The KD, typically characterized by high lipid, variable protein, and low carbohydrate content, has been used in the treatment of intractable epilepsy since the 1920s [13]. Ketone bodies serve as precursors for the synthesis of fats and amino acids and stabilize neuronal adenosine A1 receptors, thereby enhancing ATP production [13]. The KD has recently been used in neurological disorders, including Alzheimer’s and Parkinson’s disease, as an alternative brain fuel that enhances mitochondrial function and biogenesis [14, 15]. Its effects have also been studied in genetically determined metabolic disorders. KD is the recommended therapy for pyruvate dehydrogenase complex (PDHc) deficiency and glucose transporter type 1 deficiency syndrome (GLUT1‐DS), as it targets the underlying metabolic defect, influencing mitochondrial bioenergetics, ROS/redox balance, and dynamics [16].
Regarding the pathophysiological mechanisms underlying the beneficial effects of the KD on mitochondrial function, the available evidence derives primarily from animal models and in vitro studies [17]. The ability of ketone bodies to stimulate mitogenesis provides a plausible explanation for the effectiveness of the KD in reducing lactate levels and improving clinical conditions in patients with FBXL4‐related mitochondrial dysfunction, which is characterized by a substantial upregulation of mitophagy.
The observation of diffuse hyperechogenic periventricular white matter in our patient falls within the recognized MRI spectrum of FBXL4‐related disorders, representing a form of white‐matter abnormality. This finding is consistent with previously described MRI features—such as leukodystrophic changes and delayed myelination—which further supports the notion that brain involvement in FBXL4 deficiency may already be present during the antenatal period [18].
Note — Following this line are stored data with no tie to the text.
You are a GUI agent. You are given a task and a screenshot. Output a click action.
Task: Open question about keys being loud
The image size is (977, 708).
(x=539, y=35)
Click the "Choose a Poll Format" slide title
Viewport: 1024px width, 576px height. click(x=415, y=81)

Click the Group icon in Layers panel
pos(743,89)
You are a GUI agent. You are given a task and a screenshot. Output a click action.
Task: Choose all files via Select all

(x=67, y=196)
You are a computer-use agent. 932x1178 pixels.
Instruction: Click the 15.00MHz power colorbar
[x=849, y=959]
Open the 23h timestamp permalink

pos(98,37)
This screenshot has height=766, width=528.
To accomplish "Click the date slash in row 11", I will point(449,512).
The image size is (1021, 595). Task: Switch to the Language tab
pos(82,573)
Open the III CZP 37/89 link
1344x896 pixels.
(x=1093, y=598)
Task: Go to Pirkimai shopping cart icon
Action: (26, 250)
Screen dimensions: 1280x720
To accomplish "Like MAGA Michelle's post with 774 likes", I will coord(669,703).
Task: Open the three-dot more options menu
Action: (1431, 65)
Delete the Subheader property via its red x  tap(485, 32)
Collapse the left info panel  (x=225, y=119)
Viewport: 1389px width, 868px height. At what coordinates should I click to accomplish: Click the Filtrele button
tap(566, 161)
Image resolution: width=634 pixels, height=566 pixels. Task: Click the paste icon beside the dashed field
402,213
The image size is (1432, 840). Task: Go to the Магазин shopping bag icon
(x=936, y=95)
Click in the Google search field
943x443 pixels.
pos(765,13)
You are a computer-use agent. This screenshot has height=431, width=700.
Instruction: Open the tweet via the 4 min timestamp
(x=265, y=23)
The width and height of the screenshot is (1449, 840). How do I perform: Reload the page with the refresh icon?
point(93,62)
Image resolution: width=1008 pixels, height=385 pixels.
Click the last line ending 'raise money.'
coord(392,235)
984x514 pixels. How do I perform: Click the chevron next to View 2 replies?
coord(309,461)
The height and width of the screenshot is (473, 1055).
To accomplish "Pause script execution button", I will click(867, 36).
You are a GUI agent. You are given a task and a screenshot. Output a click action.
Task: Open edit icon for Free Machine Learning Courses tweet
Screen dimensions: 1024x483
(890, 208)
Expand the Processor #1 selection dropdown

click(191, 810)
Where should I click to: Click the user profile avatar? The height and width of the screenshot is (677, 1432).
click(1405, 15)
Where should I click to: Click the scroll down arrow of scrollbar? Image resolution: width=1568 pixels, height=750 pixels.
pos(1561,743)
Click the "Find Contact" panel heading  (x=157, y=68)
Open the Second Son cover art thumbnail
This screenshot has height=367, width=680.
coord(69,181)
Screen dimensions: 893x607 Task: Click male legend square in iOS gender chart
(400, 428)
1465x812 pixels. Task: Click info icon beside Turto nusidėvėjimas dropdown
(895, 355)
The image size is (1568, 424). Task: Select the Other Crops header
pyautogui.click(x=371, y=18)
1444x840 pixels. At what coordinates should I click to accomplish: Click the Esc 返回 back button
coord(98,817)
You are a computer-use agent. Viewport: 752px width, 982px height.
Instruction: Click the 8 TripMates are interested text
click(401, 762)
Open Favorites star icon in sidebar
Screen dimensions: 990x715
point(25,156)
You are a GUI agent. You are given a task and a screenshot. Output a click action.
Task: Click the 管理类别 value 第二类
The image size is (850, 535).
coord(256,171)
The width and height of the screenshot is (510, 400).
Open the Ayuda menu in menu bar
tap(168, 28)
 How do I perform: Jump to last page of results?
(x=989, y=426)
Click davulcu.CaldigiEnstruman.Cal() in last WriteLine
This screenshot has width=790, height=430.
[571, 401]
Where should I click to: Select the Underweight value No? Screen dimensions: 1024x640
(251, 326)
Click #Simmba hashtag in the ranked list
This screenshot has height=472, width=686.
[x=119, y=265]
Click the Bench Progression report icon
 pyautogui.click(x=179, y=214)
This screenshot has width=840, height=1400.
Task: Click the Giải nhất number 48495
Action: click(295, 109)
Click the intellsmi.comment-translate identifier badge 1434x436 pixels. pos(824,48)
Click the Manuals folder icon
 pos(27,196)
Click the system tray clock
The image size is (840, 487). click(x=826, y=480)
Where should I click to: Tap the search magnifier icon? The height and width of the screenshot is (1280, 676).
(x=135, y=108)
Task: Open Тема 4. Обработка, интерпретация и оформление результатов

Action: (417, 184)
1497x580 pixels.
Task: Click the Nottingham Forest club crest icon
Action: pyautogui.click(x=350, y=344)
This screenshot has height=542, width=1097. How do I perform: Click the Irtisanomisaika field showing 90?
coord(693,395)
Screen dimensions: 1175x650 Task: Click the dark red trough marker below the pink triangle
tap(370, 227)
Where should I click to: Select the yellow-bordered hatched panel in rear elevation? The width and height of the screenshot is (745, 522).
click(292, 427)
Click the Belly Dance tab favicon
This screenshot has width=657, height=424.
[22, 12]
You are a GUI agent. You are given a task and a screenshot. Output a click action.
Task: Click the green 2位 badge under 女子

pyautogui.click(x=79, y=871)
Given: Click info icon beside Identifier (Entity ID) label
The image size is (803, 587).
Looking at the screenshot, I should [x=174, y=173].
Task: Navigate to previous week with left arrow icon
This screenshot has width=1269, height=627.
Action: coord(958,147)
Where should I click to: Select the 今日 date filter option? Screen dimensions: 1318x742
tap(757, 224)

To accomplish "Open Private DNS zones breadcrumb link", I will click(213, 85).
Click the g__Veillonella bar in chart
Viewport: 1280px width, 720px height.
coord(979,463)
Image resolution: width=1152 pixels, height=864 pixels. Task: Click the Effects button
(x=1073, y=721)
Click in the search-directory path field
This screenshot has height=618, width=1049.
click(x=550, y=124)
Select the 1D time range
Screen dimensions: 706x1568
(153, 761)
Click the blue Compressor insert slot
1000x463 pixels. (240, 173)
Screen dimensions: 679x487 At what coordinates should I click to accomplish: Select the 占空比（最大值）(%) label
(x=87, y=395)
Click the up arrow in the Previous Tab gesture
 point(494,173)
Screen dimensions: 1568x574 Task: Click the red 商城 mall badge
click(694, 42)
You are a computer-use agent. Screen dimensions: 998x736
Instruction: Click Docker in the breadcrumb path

The echocardiographic findings in our patient also appear consistent with those previously reported in individuals affected by MTDPS13 [19]. In addition, the presence of pigmentary changes in the macula has been described only once before [20].
In conclusion, our case highlights the feasibility of implementing a ketogenic regimen in a preterm infant, with a gradual transition from parenteral to enteral and ultimately oral nutrition, and demonstrates that this approach can be safe and practicable when performed under close monitoring. Dietary intervention with a KD is increasingly employed for the symptomatic management of patients with mitochondrial diseases, given its cost‐effectiveness and ready availability. Early initiation of a ketogenic regimen may help control metabolic symptoms and improve survival, including in infants with severe mutations of MTDPS13.
Funding
No funding was received for this manuscript.
Conflicts of Interest
The authors declare no conflicts of interest.